Os antigos egípcios acreditavam que uma alma (ka/ba) era composta de muitas partes. Além desses componentes da alma, havia o corpo humano (chamado de ‘khet’, ocasionalmente um plural ‘khetw’, que significa aproximadamente “a soma das partes do corpo”).

De acordo com os antigos mitos de criação egípcios, o deus Atum criou o mundo a partir do caos, utilizando sua própria magia (heka). Como a terra foi criada com magia, os egípcios acreditavam que o mundo estava imbuído de magia, assim como todos os seres vivos que nele habitavam. Quando os humanos foram criados, essa magia assumiu a forma da alma, uma força eterna que residia em e com cada ser humano. O conceito de alma e das partes que a abrangem variava do Império Antigo ao Novo Império, às vezes mudando de uma dinastia para outra, de cinco partes para mais. A maioria dos textos funerários egípcios antigos faz referência a numerosas partes da alma:

– Khet ou o “Corpo Físico”
– Sah ou o “Corpo Espiritual”
– Ren ou o “Nome, a Identidade”
– Ba ou a “Personalidade”
– Ka ou o “Duplo” ou “Essência Vital”
– Ib ou o “Coração”
– Shut ou a “Sombra”
– Sekhem ou o “Poder, Forma”

Coletivamente, esses espíritos de uma pessoa morta eram chamados de Akh depois que essa pessoa completava com sucesso sua transição para a vida após a morte. O egiptólogo R. David, da Universidade de Manchester, explica as muitas facetas da alma da seguinte forma:

‘Os egípcios acreditavam que a personalidade humana tinha muitas facetas – um conceito que provavelmente foi desenvolvido no início do Império Antigo. Em vida, a pessoa era uma entidade completa, mas se tivesse levado uma vida virtuosa, também poderia ter acesso a uma multiplicidade de formas que poderiam ser utilizadas no outro mundo. Em alguns casos, estas formas poderiam ser utilizadas para ajudar aqueles a quem o falecido desejava apoiar ou, alternativamente, para se vingar dos seus inimigos.’

KHET (O CORPO FÍSICO):

O khet, ou a forma física, tinha que existir para que a alma (ka/ba) tivesse inteligência ou a chance de ser julgada pelos guardiões do submundo. Portanto, era necessário que o corpo fosse preservado da forma mais eficiente e completa possível e que a câmara mortuária fosse tão personalizada quanto possível, com pinturas e estatuárias mostrando cenas e triunfos da vida do falecido. No Império Antigo, apenas o faraó recebia a mumificação e, portanto, a chance de uma vida eterna e gratificante após a morte. No Império Médio, todos os mortos tinham a oportunidade. Heródoto, um antigo estudioso grego, observou que às famílias enlutadas era dada a escolha do tipo e/ou qualidade da mumificação que preferiam: “Diz-se que o melhor e mais caro tipo representa Osíris, o próximo melhor é um pouco inferior e mais barato, enquanto o terceiro é o mais barato de todos.”
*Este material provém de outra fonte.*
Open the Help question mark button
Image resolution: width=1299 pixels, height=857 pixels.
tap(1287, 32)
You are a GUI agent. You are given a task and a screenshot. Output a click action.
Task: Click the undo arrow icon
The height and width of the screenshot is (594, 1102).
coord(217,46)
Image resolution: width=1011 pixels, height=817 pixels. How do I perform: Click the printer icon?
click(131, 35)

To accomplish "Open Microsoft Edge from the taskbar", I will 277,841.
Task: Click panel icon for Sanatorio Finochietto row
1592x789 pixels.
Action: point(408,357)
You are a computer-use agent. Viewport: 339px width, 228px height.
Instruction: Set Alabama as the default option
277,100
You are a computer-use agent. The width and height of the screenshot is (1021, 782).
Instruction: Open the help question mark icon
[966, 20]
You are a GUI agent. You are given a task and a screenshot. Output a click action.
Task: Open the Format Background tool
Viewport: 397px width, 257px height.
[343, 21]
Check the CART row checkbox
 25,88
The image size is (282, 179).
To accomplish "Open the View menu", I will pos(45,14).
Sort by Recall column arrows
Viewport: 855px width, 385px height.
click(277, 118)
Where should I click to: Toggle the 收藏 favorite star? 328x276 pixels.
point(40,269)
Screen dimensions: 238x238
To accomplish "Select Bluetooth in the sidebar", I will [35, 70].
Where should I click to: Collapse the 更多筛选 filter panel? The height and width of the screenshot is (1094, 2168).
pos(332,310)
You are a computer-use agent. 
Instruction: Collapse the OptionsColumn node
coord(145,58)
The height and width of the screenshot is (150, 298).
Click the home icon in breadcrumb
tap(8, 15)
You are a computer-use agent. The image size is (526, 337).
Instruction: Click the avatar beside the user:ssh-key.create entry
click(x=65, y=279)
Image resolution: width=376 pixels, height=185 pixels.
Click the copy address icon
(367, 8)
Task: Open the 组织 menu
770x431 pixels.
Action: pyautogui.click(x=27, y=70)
Como o estado do corpo estava tão intimamente ligado à qualidade da vida após a morte, na época do Império Médio, não apenas as câmaras funerárias eram pintadas com representações dos passatempos favoritos e das grandes realizações dos mortos, mas também havia pequenas estatuetas (ushabtis) de servos, escravos e guardas (e, em alguns casos, animais de estimação amados) incluídos nas tumbas, para servir os falecidos na vida após a morte.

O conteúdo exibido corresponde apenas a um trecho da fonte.